Another question is whether the person knows of any organizations or individuals that have evidence or data that would be contrary to the proposed deer culling plan.

He gave an example of a person who has told him he’s concerned that while the hunting is going on, he will not have the enjoyment of his back yard and his pets and family members will be at risk. “That’s the kind of thing a plaintiff in a lawsuit needs to have to bring a lawsuit,” Dann said.
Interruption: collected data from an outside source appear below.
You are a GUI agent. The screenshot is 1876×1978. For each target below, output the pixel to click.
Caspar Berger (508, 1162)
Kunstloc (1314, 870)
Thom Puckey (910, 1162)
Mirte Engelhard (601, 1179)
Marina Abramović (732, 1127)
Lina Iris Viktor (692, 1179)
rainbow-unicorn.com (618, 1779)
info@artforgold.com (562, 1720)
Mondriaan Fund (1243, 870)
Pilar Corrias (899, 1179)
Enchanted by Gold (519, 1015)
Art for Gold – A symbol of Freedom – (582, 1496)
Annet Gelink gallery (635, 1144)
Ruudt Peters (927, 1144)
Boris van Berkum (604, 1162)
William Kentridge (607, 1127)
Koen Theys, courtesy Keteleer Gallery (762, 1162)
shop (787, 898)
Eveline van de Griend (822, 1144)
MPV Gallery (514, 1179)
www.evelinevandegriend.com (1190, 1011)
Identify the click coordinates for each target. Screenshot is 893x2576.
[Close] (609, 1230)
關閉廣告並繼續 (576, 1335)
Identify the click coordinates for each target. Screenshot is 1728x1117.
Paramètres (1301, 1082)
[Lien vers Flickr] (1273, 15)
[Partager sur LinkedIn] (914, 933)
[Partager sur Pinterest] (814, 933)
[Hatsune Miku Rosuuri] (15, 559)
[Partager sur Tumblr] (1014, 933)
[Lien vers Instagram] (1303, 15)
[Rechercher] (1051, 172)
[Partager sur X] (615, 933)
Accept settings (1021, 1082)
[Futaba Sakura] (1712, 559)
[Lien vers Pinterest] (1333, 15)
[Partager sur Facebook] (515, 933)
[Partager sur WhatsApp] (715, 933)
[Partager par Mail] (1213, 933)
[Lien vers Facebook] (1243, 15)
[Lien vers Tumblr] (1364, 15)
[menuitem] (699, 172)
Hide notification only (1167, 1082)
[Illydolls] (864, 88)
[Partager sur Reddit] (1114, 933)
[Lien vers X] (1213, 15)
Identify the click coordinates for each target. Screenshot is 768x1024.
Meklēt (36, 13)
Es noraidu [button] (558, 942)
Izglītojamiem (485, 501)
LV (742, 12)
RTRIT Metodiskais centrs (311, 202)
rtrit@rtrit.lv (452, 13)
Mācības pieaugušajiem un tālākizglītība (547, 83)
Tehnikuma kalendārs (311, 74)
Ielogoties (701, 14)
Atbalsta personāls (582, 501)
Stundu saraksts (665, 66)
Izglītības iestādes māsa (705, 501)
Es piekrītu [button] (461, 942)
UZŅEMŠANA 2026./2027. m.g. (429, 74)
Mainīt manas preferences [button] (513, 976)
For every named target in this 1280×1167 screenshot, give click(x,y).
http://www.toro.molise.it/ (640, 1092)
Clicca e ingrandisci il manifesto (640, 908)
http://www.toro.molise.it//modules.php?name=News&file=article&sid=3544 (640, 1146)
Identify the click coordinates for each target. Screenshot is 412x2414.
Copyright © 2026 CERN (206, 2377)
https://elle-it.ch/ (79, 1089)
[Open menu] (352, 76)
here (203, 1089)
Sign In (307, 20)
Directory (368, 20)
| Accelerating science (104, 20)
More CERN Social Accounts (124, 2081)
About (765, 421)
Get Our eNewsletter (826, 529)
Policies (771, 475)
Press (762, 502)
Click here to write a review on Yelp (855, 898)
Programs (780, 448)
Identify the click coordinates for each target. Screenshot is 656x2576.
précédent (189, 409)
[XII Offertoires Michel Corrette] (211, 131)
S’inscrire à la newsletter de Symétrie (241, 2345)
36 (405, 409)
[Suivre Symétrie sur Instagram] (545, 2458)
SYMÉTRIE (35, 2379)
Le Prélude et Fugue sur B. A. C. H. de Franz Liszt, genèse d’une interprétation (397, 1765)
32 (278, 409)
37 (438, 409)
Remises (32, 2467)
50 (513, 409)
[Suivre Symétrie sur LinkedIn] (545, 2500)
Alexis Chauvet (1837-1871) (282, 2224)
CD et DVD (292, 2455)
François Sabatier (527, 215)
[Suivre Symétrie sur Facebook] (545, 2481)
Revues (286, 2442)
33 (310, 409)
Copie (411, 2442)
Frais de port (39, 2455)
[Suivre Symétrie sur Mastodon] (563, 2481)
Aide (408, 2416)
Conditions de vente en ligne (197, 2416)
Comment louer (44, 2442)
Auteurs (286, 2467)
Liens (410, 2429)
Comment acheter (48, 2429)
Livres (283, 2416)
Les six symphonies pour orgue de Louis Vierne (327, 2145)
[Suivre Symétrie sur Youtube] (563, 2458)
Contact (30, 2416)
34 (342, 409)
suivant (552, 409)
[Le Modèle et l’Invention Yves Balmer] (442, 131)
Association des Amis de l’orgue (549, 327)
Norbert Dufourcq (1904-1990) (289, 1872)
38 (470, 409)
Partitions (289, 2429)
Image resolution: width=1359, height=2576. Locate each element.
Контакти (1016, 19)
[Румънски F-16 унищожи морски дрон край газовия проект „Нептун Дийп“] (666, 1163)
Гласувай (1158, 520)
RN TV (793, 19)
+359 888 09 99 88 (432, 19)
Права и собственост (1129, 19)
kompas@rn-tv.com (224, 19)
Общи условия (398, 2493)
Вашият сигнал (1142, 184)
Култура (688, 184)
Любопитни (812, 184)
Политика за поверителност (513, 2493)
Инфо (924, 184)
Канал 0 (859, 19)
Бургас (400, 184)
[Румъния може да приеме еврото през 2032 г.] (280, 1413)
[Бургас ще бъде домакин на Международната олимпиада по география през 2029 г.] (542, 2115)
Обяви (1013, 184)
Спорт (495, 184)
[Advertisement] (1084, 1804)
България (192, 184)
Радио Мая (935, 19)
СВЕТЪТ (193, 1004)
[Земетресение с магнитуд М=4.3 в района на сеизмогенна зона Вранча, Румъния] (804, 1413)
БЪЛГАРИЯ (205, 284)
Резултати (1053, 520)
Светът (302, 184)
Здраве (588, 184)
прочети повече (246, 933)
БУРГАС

He said he hopes that the fact that “we are looking at this so thoughtfully and doing it so carefully and doing our homework and our research will cause the people on the Mill Creek Park Board to reconsider their decision.”

The group also needs an expert who can challenge the numbers the park board has provided of the deer in the parks. He said the group also does not have all of the public records he has requested from the park.

“We may have to bring a lawsuit under the public records law to make sure we get the photographs that were used as the basis for determining” the number of deer. The MetroParks has said a nighttime survey by aircraft determined there are 387 deer per square mile in the parks.

Dann said he knows members of the park board, and he believes they think they are doing the right thing.

He urged the audience to “engage those five people either formally through their meetings or outside of their meetings in a constructive manner to ask them to continue this dialogue and to take a breath and take a step back.” He said he believes the group has several months until the deer hunts will begin.

“I think this is an opportunity for this community to show how constructive and purposefully and fact based a conversation about a political issue can be with goal of getting well intended people to admit they may have made a mistake,” he said.